44 Craig W May 15, 2013 at 11:05 am

Great Life Lessons! I especially like the first lesson about accomplishing your Goals, “if shouldnt be easy, otherwise everybody would be doing it” how true…..

45 Joel October 16, 2013 at 12:38 pm

Thanks for the article! This has quickly became one of my favorite websites over the past few months or so.

I leave for bootcamp at MCRD Parris Island this July, so this helps calm my nerves a bit.

46 Devyn March 20, 2014 at 9:55 am

Great article for men and women! I have a tendency to complain too much and this is great inspiration to toughen up.

47 Eric March 20, 2014 at 8:06 pm

Solid advice.
Remember, it’s meant to be stressful, and you learn to operate with that stress. It’s how war will be and you have to learn to push through. Training under stress is a cornerstone of Army training (I can’t speak for the other services). Ranger school it gets more intense with sleep and food deprivation, because you may well operate without food or sleep. The most difficult thing I had to deal with in basic was the guys who were stressed out, the DS would make sure you got through the training.
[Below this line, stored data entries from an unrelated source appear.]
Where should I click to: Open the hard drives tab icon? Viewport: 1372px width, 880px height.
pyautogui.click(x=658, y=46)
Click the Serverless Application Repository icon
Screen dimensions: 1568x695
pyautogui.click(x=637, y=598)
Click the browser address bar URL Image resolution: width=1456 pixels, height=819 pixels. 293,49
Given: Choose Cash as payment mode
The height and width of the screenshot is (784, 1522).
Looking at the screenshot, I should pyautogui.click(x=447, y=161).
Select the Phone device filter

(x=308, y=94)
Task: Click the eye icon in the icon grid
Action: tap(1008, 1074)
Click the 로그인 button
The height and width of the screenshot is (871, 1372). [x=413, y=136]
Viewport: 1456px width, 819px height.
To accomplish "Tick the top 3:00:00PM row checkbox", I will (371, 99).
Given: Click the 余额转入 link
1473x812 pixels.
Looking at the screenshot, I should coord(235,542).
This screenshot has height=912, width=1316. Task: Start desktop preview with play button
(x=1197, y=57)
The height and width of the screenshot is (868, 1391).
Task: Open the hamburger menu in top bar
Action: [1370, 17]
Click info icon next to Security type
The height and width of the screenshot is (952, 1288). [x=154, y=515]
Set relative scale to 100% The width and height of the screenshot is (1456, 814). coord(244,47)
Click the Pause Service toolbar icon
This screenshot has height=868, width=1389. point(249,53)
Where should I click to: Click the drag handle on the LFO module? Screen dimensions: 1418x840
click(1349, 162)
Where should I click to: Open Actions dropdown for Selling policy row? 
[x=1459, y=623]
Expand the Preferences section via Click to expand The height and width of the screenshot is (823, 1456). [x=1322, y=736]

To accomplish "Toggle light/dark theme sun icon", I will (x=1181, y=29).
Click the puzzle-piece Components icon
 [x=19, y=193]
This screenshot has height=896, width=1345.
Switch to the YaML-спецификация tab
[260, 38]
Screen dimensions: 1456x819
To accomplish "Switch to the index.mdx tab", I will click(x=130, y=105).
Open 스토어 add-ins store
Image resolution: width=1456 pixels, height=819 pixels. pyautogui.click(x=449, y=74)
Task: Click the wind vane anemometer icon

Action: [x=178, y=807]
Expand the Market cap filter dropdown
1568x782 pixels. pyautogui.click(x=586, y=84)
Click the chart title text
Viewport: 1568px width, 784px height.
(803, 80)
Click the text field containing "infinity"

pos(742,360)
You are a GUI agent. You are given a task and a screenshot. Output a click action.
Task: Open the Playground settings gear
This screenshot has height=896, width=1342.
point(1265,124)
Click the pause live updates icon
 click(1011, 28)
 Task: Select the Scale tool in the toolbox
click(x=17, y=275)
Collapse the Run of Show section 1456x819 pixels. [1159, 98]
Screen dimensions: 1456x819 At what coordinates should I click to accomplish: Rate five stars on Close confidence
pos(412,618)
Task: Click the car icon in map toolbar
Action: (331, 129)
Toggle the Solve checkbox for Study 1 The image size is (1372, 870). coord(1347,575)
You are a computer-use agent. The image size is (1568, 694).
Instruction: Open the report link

Army NCO for 8 years and now a Commissioned Officer

48 Brian April 4, 2014 at 11:31 pm

Well i sure am glad I only went through Air Force Basic in the mid 80s. After graduation, I had a good laugh at myself for actually being nervous when it began. I’m sure there’s a life lesson it that somewhere. They encouraged us to call home about halfway into it. My Dad, who was a 17 year old Marine in early 1945, thought I was calling to ask to come home instead of completing Basic Training – not that I wasn’t in shape or tough enough, but because I was a smartass. I never told him how close his guess was.

49 Steve Youngblood April 6, 2014 at 9:45 am

Aside from the glaring mistake that he said the USMC’s basic training is the toughest (they all are equally unpleasant — I was Army, and it sure wasn’t a vacation), I loved the lessons. Especially about the nimrod who got the ice cream. Respect your supervisors in the civilian world — they have pride and do not appreciate your acting like an idiot.

#2 is the best one. Quit whining, for God’s sakes — society seems to encourage whining. Be better than your coworkers. If life sucks, you can quit, or you can smirk in the face of adversity.